STEFAN REINECKE ist Redakteur im Parlamentsbüro der taz.
Die SPD weiß momentan nicht, wie ihr geschieht. Eigentlich war alles genau geplant: Bei der Europawahl sollte der Abstand zur Union verkürzt werden, auf dem SPD-Parteitag Frank-Walter Steinmeier als selbstbewusster Konkurrent von Angela Merkel auftreten. Opel erschien als das ideale Spielfeld, um das ausgebleichte Image der Partei der kleinen Leute aufzupolieren. Mit zu Guttenberg gab es einen idealen Gegner, unerfahren und dröhnend selbstbewusst, um den Kampf gegen Schwarz-Gelb einzuläuten. Ein Glücksfall, wie 2005 Paul Kirchhof.
Doch die SPD ist in eine Falle gelaufen - und Steinmeier wirkt in der Rolle des Angreifers fehlbesetzt. Er mag, wie auf dem Parteitag angedeutet, die Balance zwischen moderaten und scharfen Tönen noch finden - das zentrale Problem der SPD bleibt: Wie motiviert sie ihre müde Anhängerschaft?
Wie kompliziert das ist, hat exemplarisch das Opel-Engagement gezeigt. Wer mit Staatsbürgschaften Arbeitsplätze rettet, so das SPD-Kalkül, wird als Anwalt von Gerechtigkeit und Gleichheit gelten - gerade weil zuvor die Banken großzügig bedacht wurden. Doch offenkundig verstehen viele Wähler die Opel-Rettung als das genaue Gegenteil: nämlich als Sozialklientelismus. Die Großen werden gerettet, die Kleinen gehen unter, heißt es. Mit nichts hatte die SPD weniger gerechnet, als sich mit dem Fall Opel den Vorwurf einzuhandeln, Ungerechtigkeit und Ungleichheit zu vergrößern.

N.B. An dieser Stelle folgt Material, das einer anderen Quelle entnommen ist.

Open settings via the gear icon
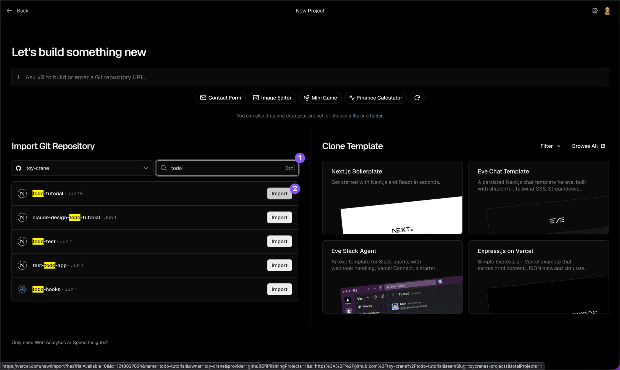Viewport: 620px width, 370px height. [x=595, y=11]
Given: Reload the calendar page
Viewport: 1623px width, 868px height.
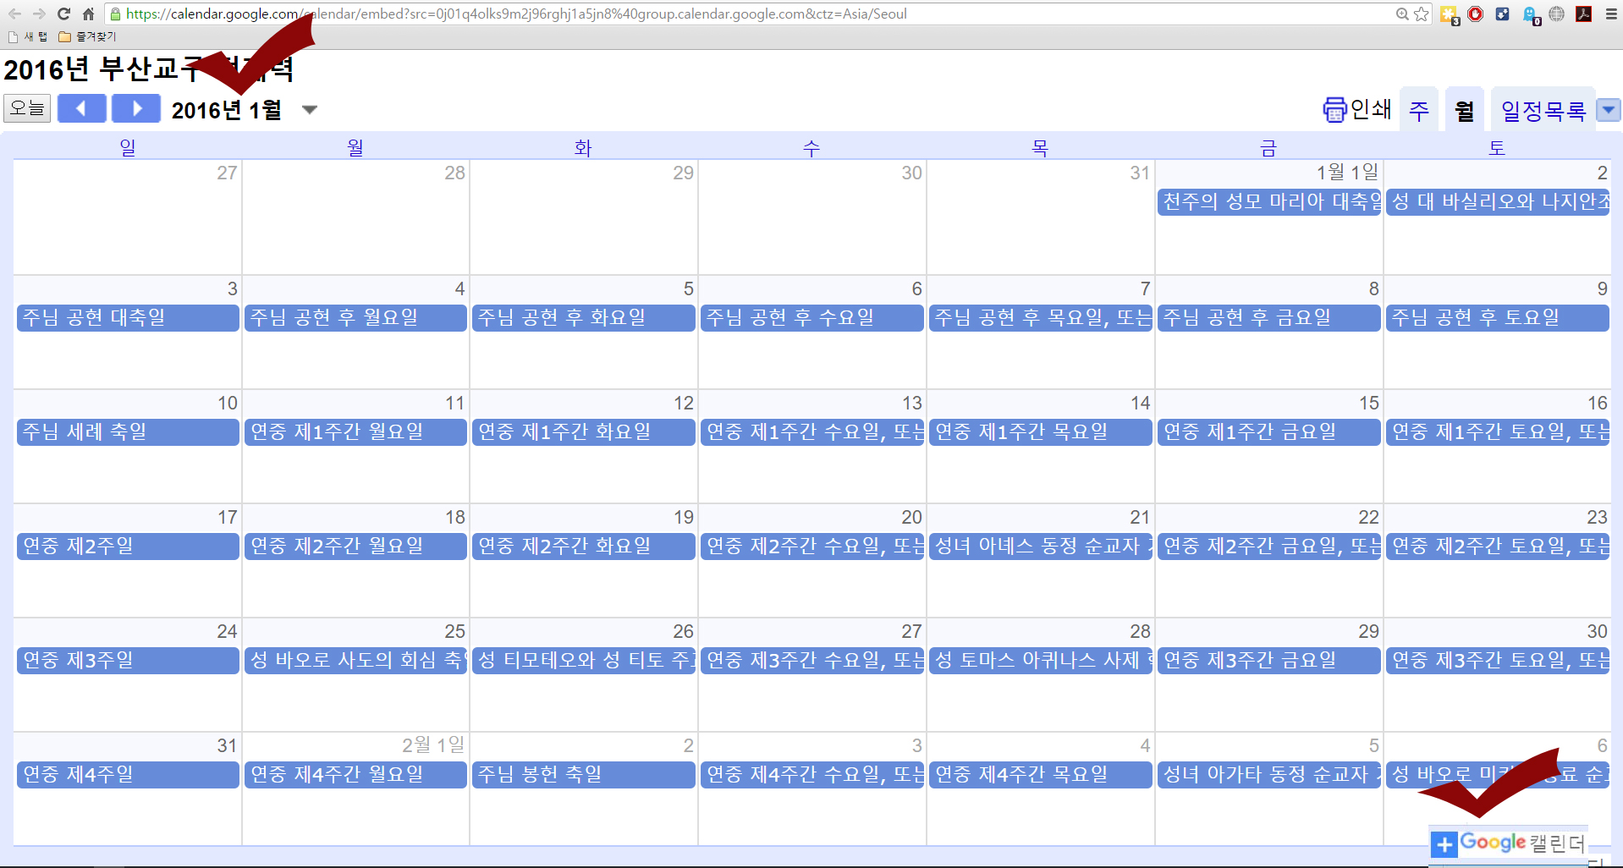Looking at the screenshot, I should pos(63,14).
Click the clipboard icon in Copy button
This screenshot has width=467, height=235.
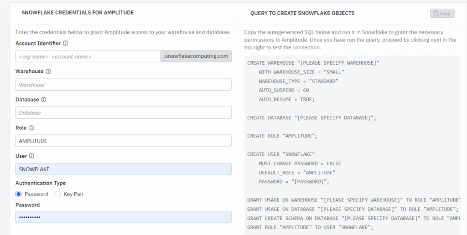pyautogui.click(x=436, y=14)
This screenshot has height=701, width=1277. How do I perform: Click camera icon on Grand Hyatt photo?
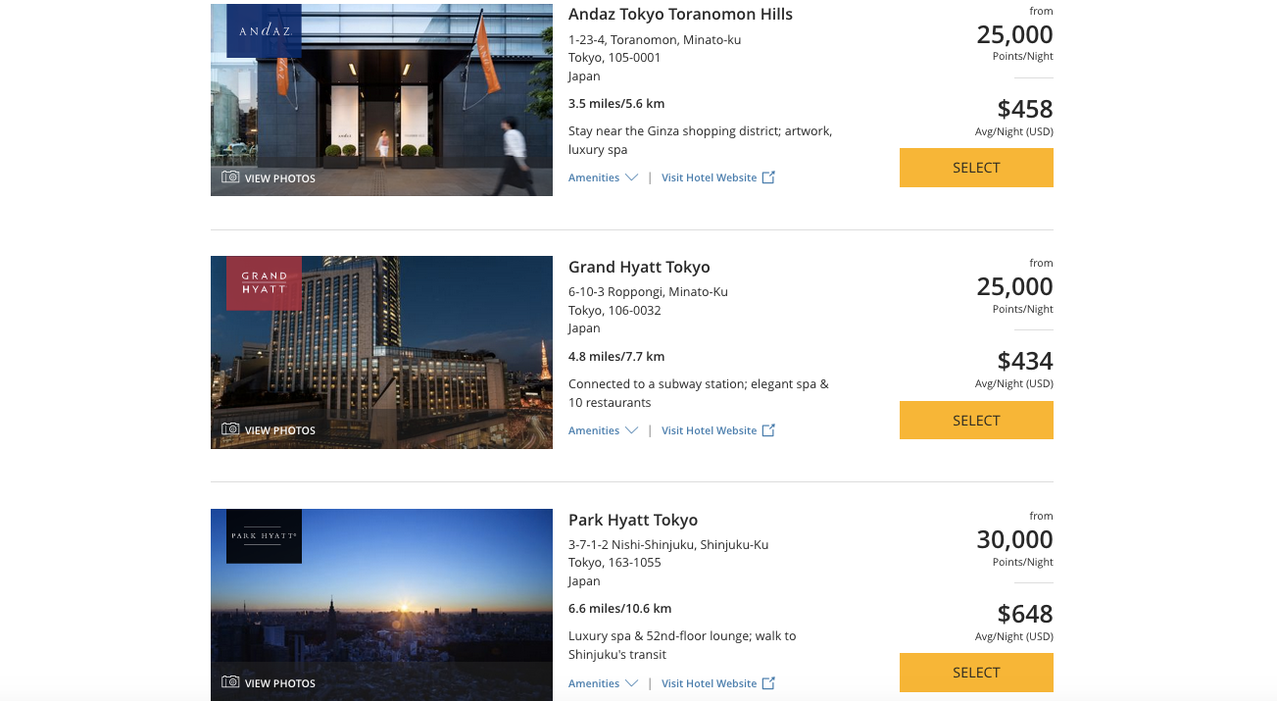point(230,429)
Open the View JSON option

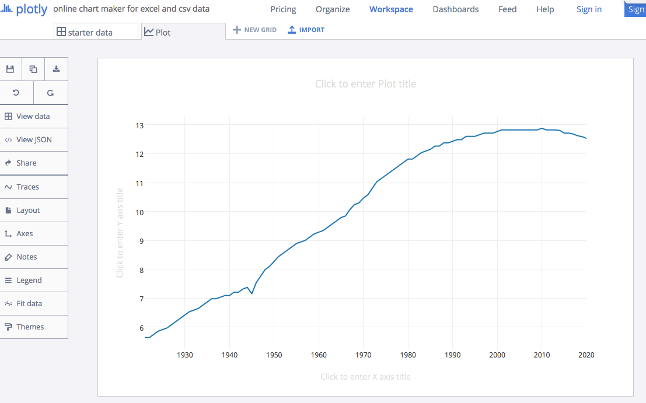pos(33,139)
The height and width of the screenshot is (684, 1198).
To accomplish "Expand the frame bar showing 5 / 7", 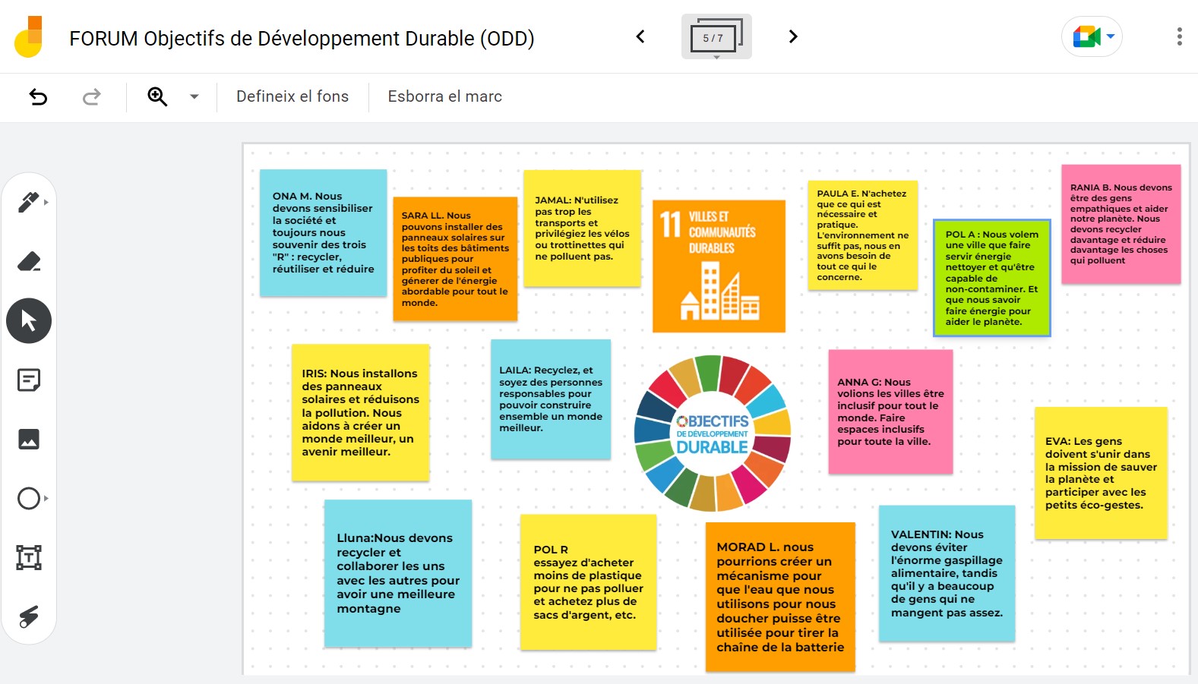I will [716, 37].
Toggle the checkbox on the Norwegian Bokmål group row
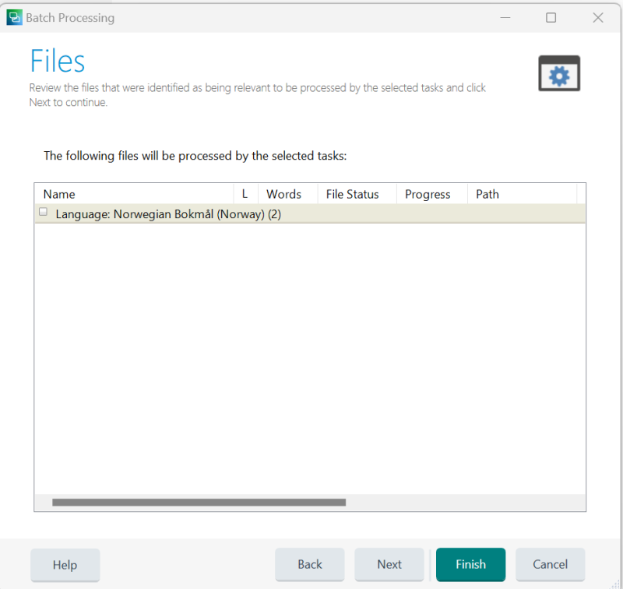The height and width of the screenshot is (589, 623). 43,211
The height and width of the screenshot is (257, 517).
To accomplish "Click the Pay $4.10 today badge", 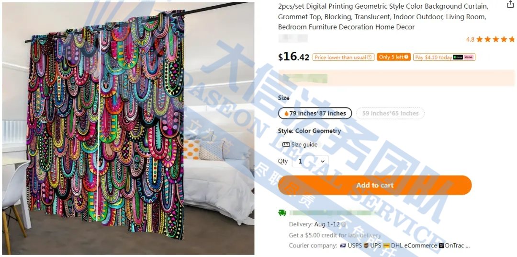I will coord(444,57).
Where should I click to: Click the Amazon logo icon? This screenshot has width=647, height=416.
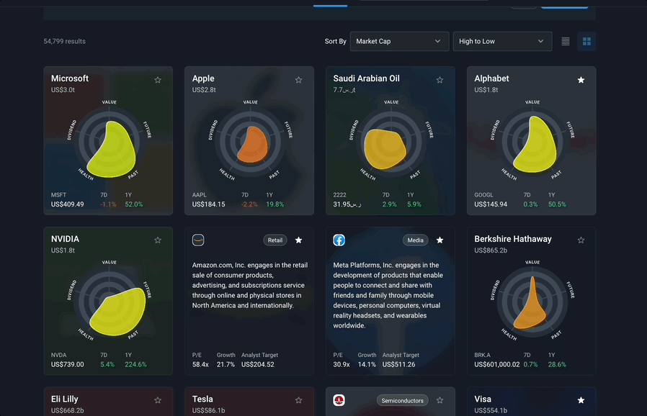[x=198, y=240]
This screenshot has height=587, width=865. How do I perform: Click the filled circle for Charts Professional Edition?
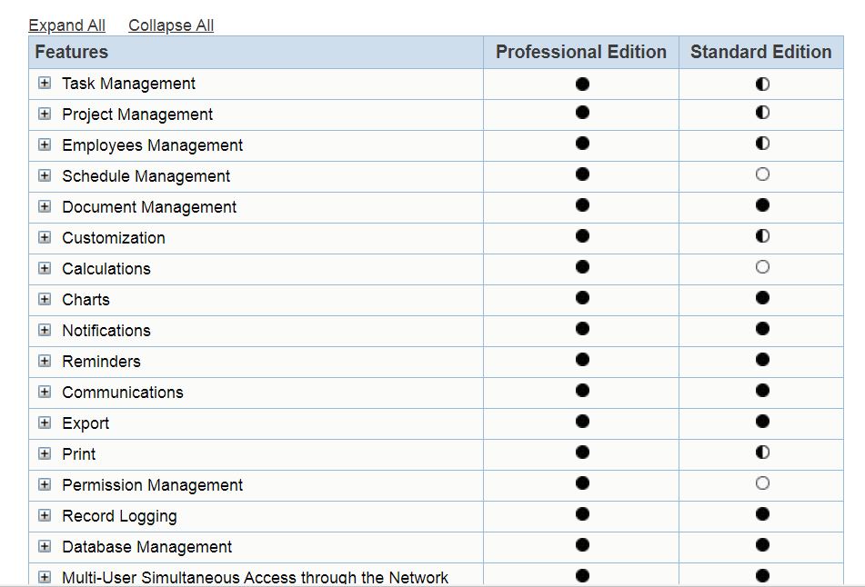tap(580, 299)
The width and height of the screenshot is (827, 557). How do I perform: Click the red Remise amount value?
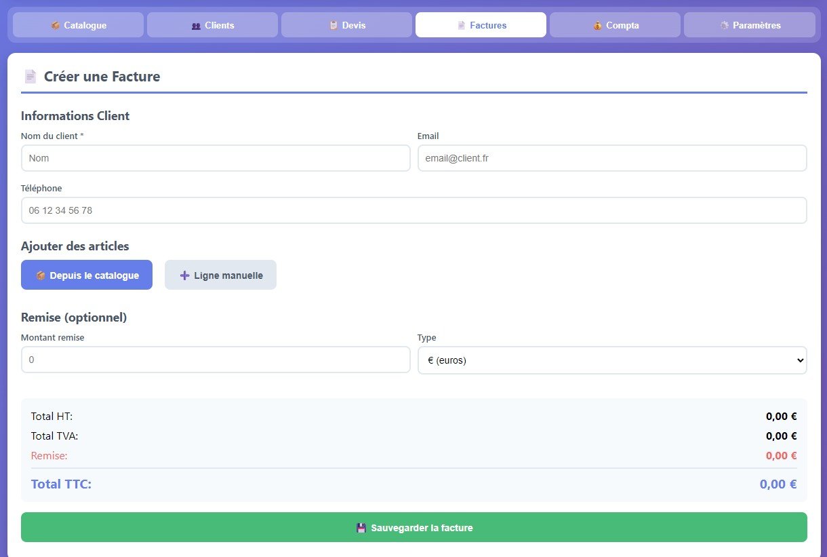point(781,456)
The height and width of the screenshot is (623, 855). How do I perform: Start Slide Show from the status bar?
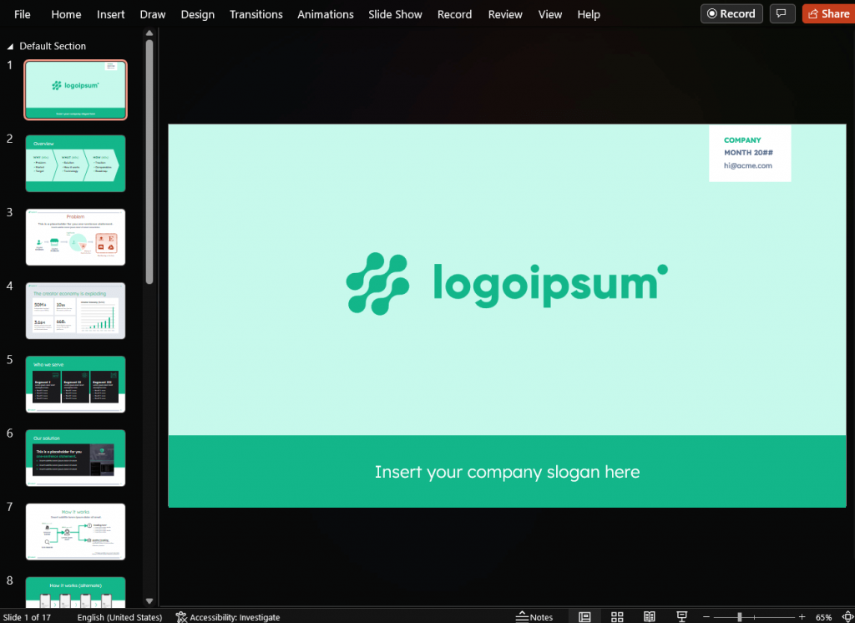682,616
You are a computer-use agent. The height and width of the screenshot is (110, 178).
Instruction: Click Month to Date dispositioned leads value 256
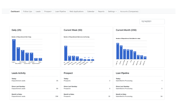57,96
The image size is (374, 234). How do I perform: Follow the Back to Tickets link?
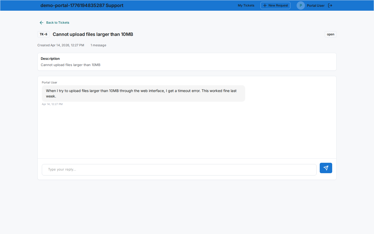(x=58, y=23)
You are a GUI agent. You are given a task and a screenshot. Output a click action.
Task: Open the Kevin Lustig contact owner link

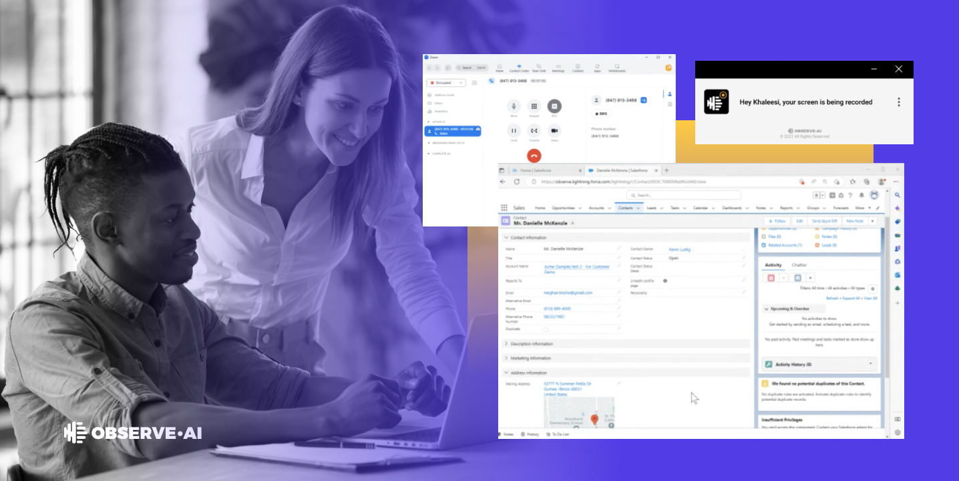point(679,249)
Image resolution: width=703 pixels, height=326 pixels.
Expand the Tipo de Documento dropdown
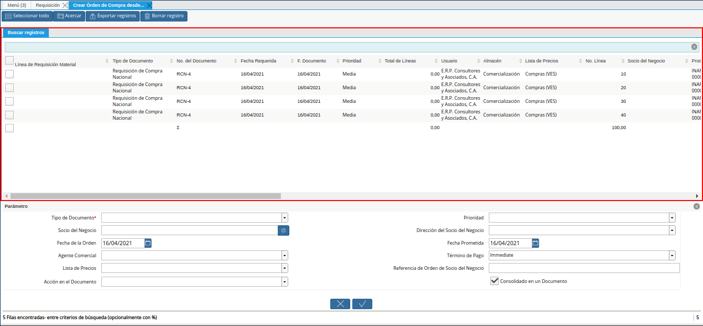pyautogui.click(x=285, y=218)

Die Kritik an der SPD im Fall Opel ist größtenteils tendenziös und unsachlich. Aber sie zeigt, dass der Tanker SPD nicht einfach so einen neuen Kurs einschlagen kann. 2005 gelang dem Agendakanzler Schröder in letzter Minute das Wunder, sich als Hüter des Sozialstaats zu inszenieren. Doch da trat Angela Merkel noch als Marktradikale auf. Und Wunder lassen sich nicht planen.